[Available records — start]

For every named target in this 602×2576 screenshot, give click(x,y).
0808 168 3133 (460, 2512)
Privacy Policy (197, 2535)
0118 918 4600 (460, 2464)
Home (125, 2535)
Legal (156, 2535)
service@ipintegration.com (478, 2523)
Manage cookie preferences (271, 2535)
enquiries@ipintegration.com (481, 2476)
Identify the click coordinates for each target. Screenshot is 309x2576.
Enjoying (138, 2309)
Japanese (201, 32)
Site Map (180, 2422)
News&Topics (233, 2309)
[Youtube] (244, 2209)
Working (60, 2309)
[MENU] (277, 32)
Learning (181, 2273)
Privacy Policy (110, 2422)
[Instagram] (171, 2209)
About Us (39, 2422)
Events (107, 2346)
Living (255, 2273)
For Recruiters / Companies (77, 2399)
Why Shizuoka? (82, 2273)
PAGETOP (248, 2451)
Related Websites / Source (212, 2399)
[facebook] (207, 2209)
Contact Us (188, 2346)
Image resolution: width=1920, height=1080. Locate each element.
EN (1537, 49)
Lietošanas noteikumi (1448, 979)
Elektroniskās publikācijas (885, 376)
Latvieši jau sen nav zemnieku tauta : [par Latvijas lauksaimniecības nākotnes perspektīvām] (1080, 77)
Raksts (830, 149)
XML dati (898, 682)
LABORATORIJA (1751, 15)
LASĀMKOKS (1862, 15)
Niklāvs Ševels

[Available records — finish]

**Work item**
Whatever appears in the data above must be copied word for word.

**Written reply**
For every named target in this 602×2576 screenshot, give click(x,y).
0808 168 3133 (460, 2512)
Privacy Policy (197, 2535)
0118 918 4600 (460, 2464)
Home (125, 2535)
Legal (156, 2535)
service@ipintegration.com (478, 2523)
Manage cookie preferences (271, 2535)
enquiries@ipintegration.com (481, 2476)
Identify the click coordinates for each target. Screenshot is 309x2576.
Enjoying (138, 2309)
Japanese (201, 32)
Site Map (180, 2422)
News&Topics (233, 2309)
[Youtube] (244, 2209)
Working (60, 2309)
[MENU] (277, 32)
Learning (181, 2273)
Privacy Policy (110, 2422)
[Instagram] (171, 2209)
About Us (39, 2422)
Events (107, 2346)
Living (255, 2273)
For Recruiters / Companies (77, 2399)
Why Shizuoka? (82, 2273)
PAGETOP (248, 2451)
Related Websites / Source (212, 2399)
[facebook] (207, 2209)
Contact Us (188, 2346)
Image resolution: width=1920, height=1080. Locate each element.
EN (1537, 49)
Lietošanas noteikumi (1448, 979)
Elektroniskās publikācijas (885, 376)
Latvieši jau sen nav zemnieku tauta : [par Latvijas lauksaimniecības nākotnes perspektīvām] (1080, 77)
Raksts (830, 149)
XML dati (898, 682)
LABORATORIJA (1751, 15)
LASĀMKOKS (1862, 15)
Niklāvs Ševels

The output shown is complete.